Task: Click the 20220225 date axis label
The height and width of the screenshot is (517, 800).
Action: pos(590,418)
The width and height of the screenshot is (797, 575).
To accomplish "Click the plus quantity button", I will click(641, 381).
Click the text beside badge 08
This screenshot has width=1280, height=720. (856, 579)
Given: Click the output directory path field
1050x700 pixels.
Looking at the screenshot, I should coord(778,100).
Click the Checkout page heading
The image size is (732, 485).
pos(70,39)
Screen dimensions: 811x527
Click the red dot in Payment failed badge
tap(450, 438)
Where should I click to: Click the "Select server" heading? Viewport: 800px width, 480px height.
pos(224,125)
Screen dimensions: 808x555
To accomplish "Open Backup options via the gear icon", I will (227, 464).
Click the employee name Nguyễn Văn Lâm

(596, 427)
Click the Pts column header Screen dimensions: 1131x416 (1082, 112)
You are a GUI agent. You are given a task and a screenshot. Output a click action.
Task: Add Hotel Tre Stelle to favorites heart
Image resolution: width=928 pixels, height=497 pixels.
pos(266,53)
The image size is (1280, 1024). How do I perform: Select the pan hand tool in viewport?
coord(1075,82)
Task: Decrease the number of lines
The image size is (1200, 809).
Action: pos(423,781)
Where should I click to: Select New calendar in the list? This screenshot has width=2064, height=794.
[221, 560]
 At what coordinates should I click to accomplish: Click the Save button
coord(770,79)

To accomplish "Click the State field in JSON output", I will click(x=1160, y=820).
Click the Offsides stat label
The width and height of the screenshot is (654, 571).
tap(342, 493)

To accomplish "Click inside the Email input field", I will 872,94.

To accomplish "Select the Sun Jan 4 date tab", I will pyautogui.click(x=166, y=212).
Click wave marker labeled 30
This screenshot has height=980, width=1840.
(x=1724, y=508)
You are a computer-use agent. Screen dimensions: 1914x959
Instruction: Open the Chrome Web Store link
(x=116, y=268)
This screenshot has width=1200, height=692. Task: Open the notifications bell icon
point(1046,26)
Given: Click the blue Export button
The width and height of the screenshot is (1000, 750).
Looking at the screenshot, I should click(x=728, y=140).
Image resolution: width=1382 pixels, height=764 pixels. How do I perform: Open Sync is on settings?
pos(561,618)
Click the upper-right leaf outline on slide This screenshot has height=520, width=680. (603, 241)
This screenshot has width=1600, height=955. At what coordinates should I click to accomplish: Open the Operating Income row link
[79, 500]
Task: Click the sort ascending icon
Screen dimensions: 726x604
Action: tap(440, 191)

────────────────────

» **What you need to do**: Using the listing above, find how many lines include "agent"; reply with the number and no other words.

» **Result for this task**: 2